Fri, 29 Sep 2023

MEXICO CITY (CN) - A state judge in Oaxaca Monday canceled a hearing to review the case of seven men held in mandatory pretrial detention, most of who have been behind bars for almost nine years.

State Judge Luis Salvador Cordero pushed the hearing back to Oct. 2, citing the prisoners' failure to file documentation with the court that they had been notified of the hearing, according to a recording of Cordero played by activists outside the courthouse in Huautla de Jimenez, Oaxaca, Monday afternoon. 

Cordero did not respond to a request for comment.

Friends and family of the men did not buy the reasoning, calling it a pretext to avoid a hearing that had been planned for months.

"It makes us want to cry, they always do the same thing," said Argelia Betanzos, daughter of political prisoner Jaime Betanzos, in a phone interview with Courthouse News.

Five of the seven men were arrested in December 2014 in nearby Eloxochitlan de Flores Magon. They were put in mandatory pretrial detention after a political dispute with a local strongman and his supporters.

The strongman's daughter, Elisa Zepeda, claimed the arrested men and dozens of others were responsible for the murder of her brother and acts of violence committed on her and her mother. 

Betanzos refutes Zepeda's version of events, claiming she concocted her story to punish and silence her family's political opponents.
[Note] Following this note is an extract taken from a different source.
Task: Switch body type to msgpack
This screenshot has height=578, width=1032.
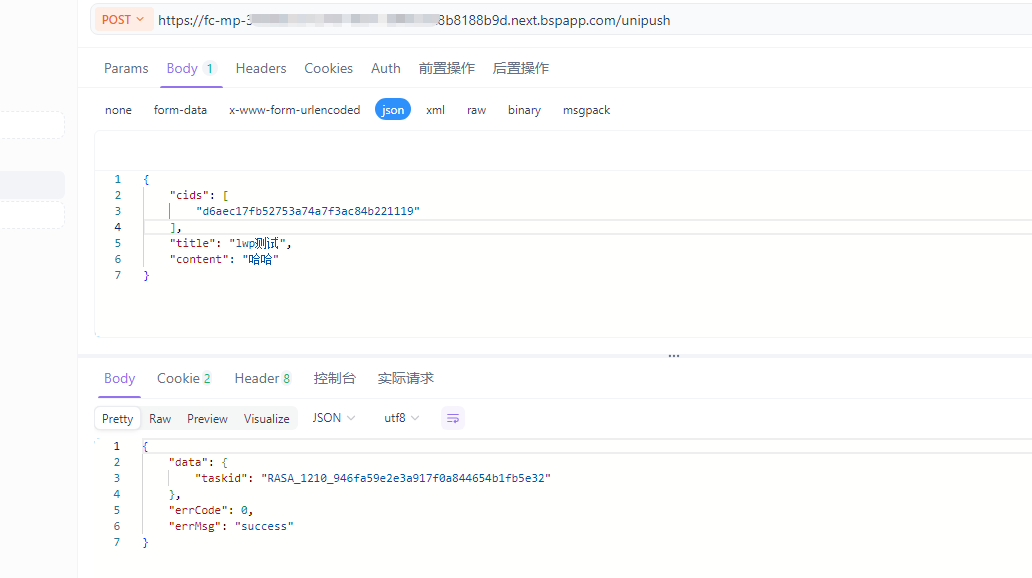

In a video posted to Facebook after the announcement of the hearing's postponement, Betanzos accused Zepeda of having bought off Judge Cordero and influencing him to postpone the hearing. 

Zepeda said in a statement to the press that she was personally present with her lawyers in Huautla for the hearing. Betanzos and others could not confirm that Zepeda had appeared at the courthouse Monday. 

"However, the defendants and two of their lawyers did not appear at the mentioned proceedings, despited being duly summoned, which caused the review or cessation of the preventive measure they themselves requested to not take place," Zepeda's statement read. 

Betanzos confirmed that all members of the legal team appointed by the Federal Public Defenders Institute were present in Huautla and that the defendants who did not appear had notified the court that they planned to exercise their right to decline to appear. 

A private lawyer for one of the defendants did not appear, but this should not have affected the others' right to a hearing, as mandatory pretrial detention is determined on an individual basis, according to the public defenders, who declined to give their names.

Argelia Betanzos, daughter of political prisoner Jaime Betanzos, appeals to President Andres Manuel Lopez Obrador for help in Huautla de Jimenez, Oaxaca, on Sept. 18, 2023, after a hearing for her father and other political prisoners was postponed. (Facebook via Courthouse News)

Documents filed by the federal public defenders in response to the postponement affirmed that the defendants were fully within their rights to decline appearing in court. They also revealed that one of Zepeda's legal representatives was not present, which was also used as reasoning for postponing the hearing.

The public defenders affirmed that the defendants' presence was not legally required for the hearing to take place and that Zepeda was adequately represented, and therefore the judge's decision to postpone "lacked motive."

Established in Article 19 of Mexico's Constitution, mandatory pretrial detention automatically remands those accused of certain crimes to await trial in prison. It has a legal limit of two years.

Mexico's legal community almost unanimously agrees with the legal and moral argument against the measure, which the Inter-American Court of Human Rights ruled in January puts Mexico in violation of its obligations under the American Convention on Human Rights. 

"Article 19 has unfortunately been very unjust to many people in this country," said Roman Lazcano Fernandez, head of the Forum of Constitutionalists of Mexico. 

The Inter-American Court's ruling compels judges in Mexico to release people held in mandatory pretrial detention for longer than the two-year limit, Lazcano said. 

"After the ruling of the Inter-American Court, it's clear that the precedent is obligatory for Mexico," he said. 

In another video posted to Facebook Monday, Betanzos appealed to President Andres Manuel Lopez Obrador for help, saying that the case proves that his allegations that the judiciary is rotten and corrupted by criminal interests are "very true."

"President Lopez Obrador, we are so tired," she said, her voice cracking as she spoke. "We are disgusted with the justice system here in Oaxaca. It's a system that turns our stomachs." 

A spokesperson for Lopez Obrador did not respond to a request for comment. 

Supporters of the incarcerated men blocked streets and protested upon learning of the postponement. Julia, a member of a self-defense group formed to demand their release, said in a phone interview that the mood in Huautla was one of anger at the judge's decision. She preferred not to give her last name out of safety concerns. 

"It's, you know, the same as always," she said. "We're all enraged, all of us who came."